■ Task description ■
Set down all of the entries below word for word, with the pictures left out.

Collected data
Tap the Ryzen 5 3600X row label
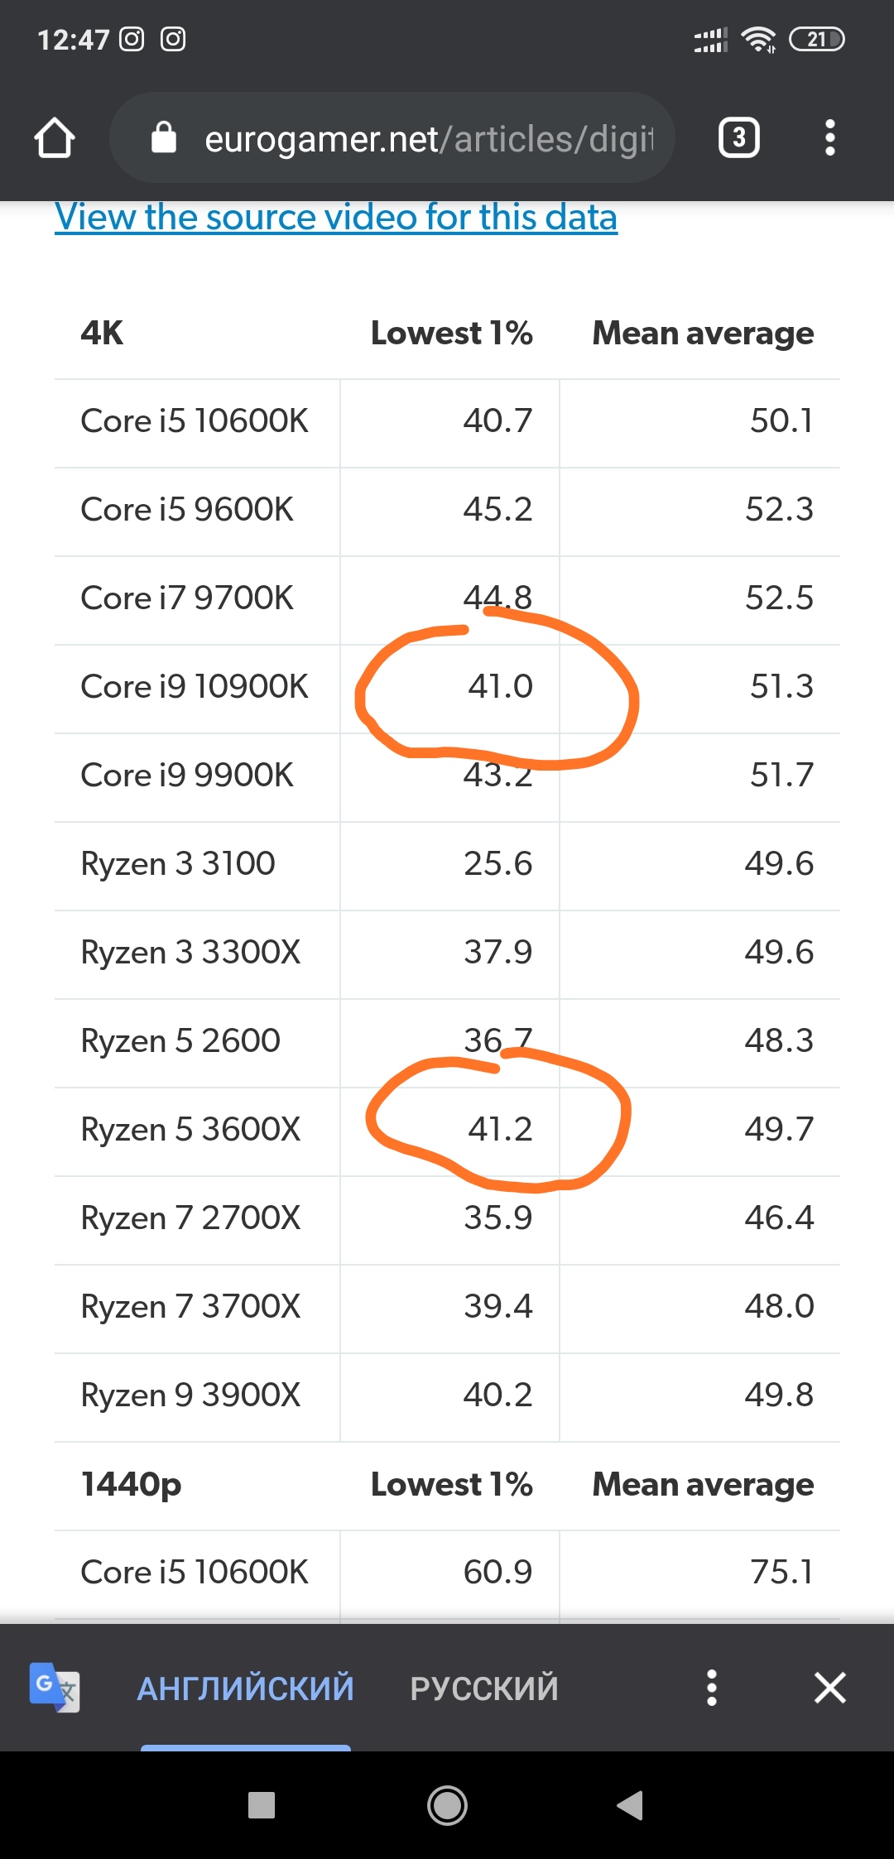tap(190, 1130)
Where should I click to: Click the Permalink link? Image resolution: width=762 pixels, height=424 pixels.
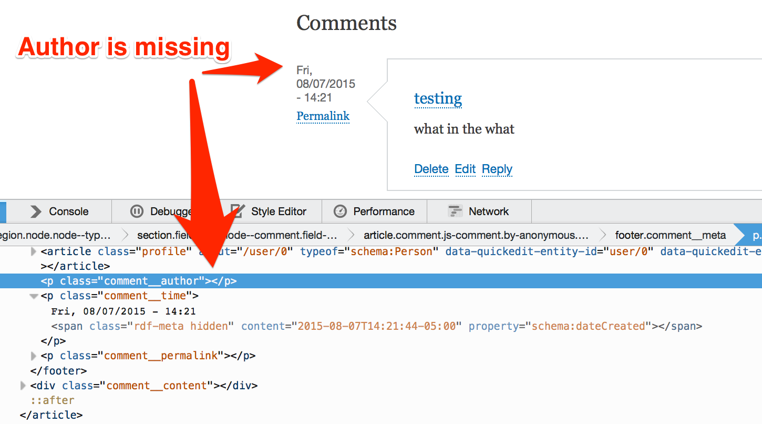tap(323, 116)
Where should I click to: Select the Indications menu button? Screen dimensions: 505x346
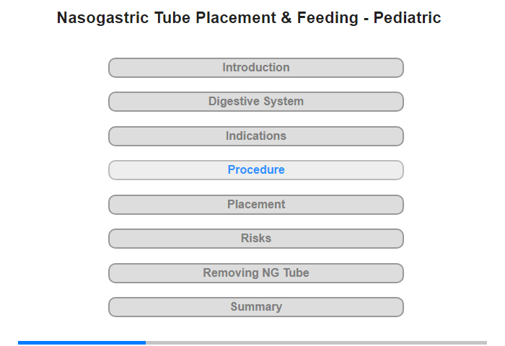255,136
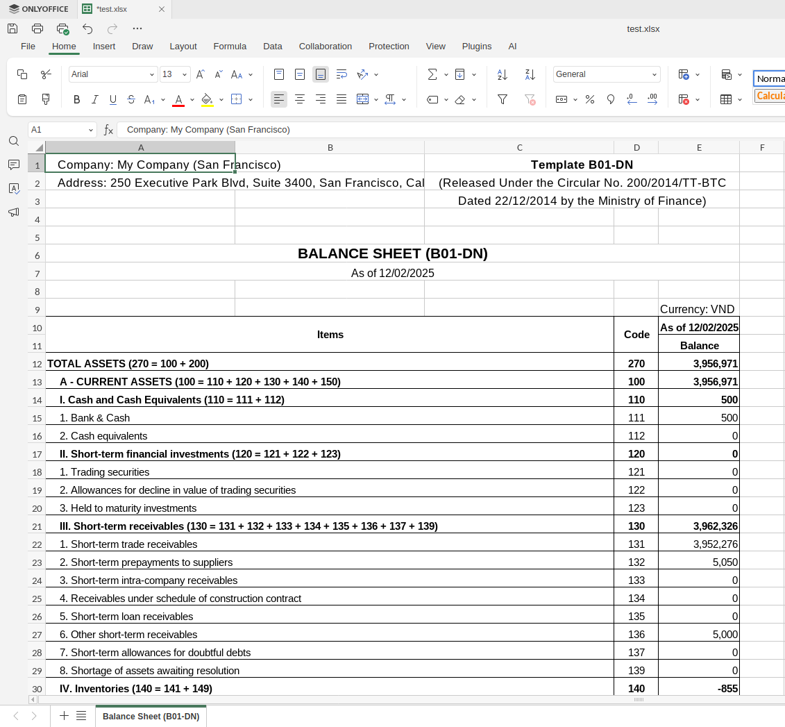The image size is (785, 727).
Task: Increase decimal places
Action: tap(652, 99)
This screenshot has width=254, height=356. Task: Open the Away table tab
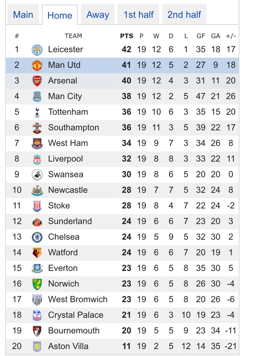click(x=97, y=15)
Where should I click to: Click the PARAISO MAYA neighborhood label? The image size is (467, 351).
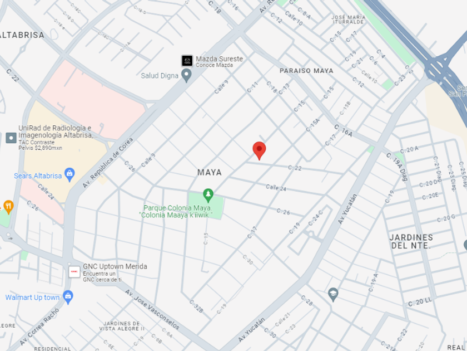coord(306,71)
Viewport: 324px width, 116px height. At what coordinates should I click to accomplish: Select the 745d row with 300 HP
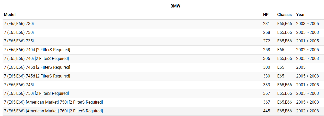(x=37, y=67)
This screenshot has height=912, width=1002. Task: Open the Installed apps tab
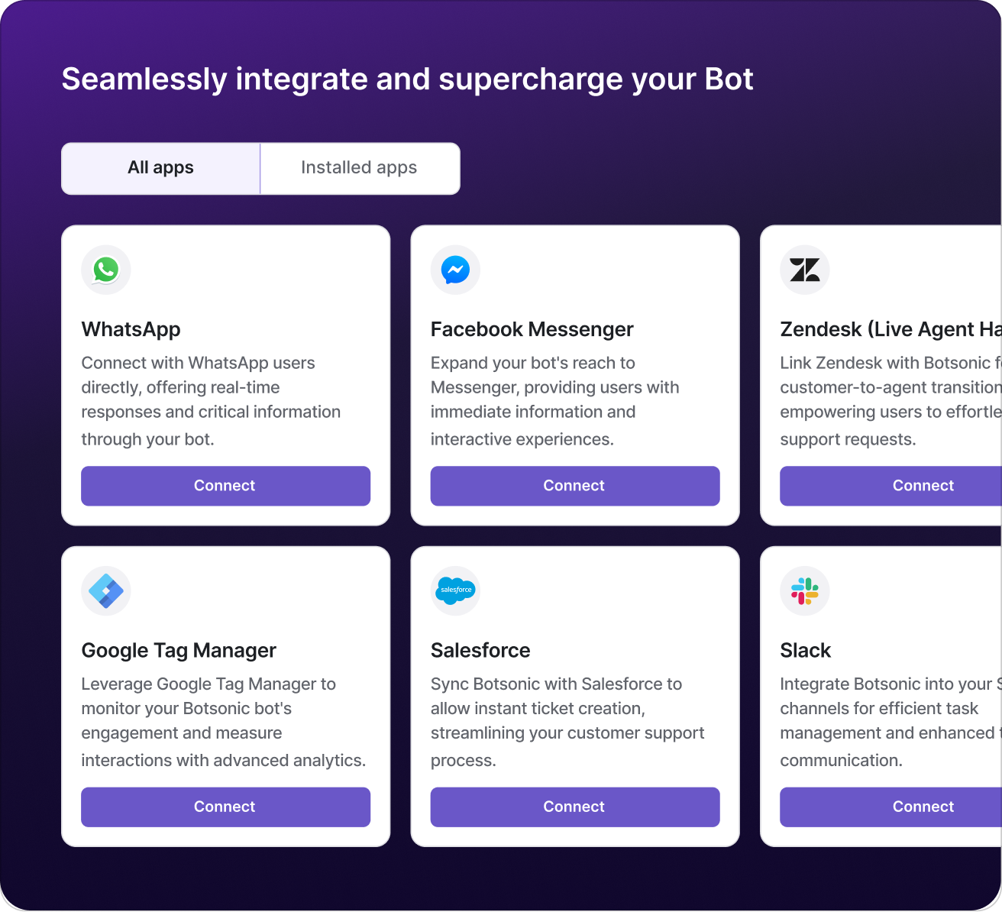[359, 168]
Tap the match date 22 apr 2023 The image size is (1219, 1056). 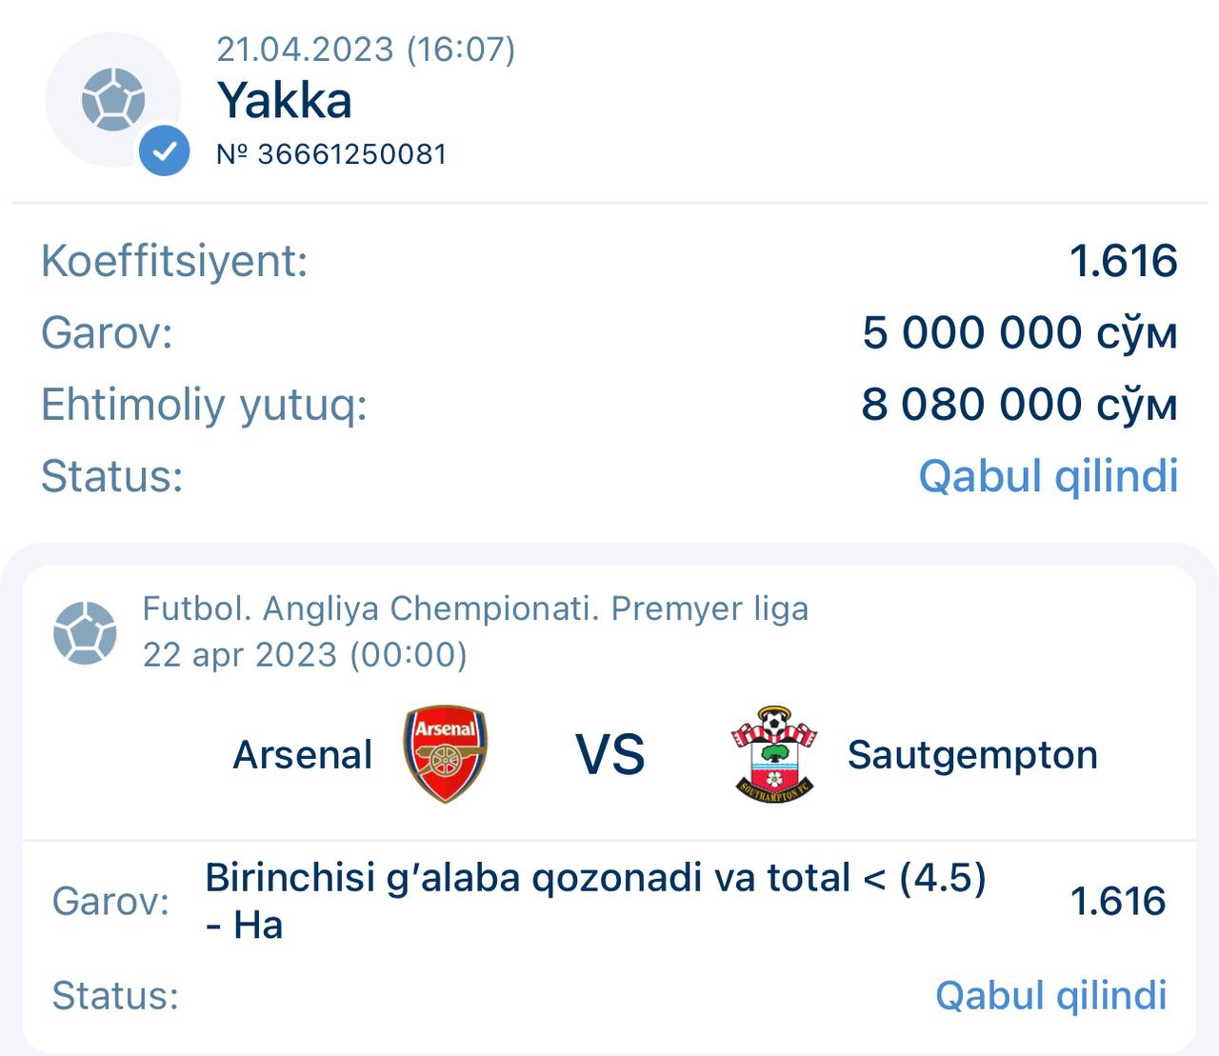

■ Answer for the task ■
Tap the Ryzen 5 3600X row label
tap(190, 1130)
Where should I click to: Click the Permalink link? Image resolution: width=762 pixels, height=424 pixels.
tap(323, 116)
Where should I click to: Select the Indications menu button? Screen dimensions: 505x346
255,136
The image size is (785, 727).
Task: Increase decimal places
Action: tap(652, 99)
This screenshot has width=254, height=356. Task: Open the Away table tab
click(x=97, y=15)
Where should I click to: Click the PARAISO MAYA neighborhood label? The image size is (467, 351).
coord(306,71)
Viewport: 324px width, 116px height. At what coordinates should I click to accomplish: Select the 745d row with 300 HP
(x=37, y=67)
This screenshot has height=912, width=1002. Task: Open the Installed apps tab
[359, 168]
Tap the match date 22 apr 2023 The image size is (1219, 1056). 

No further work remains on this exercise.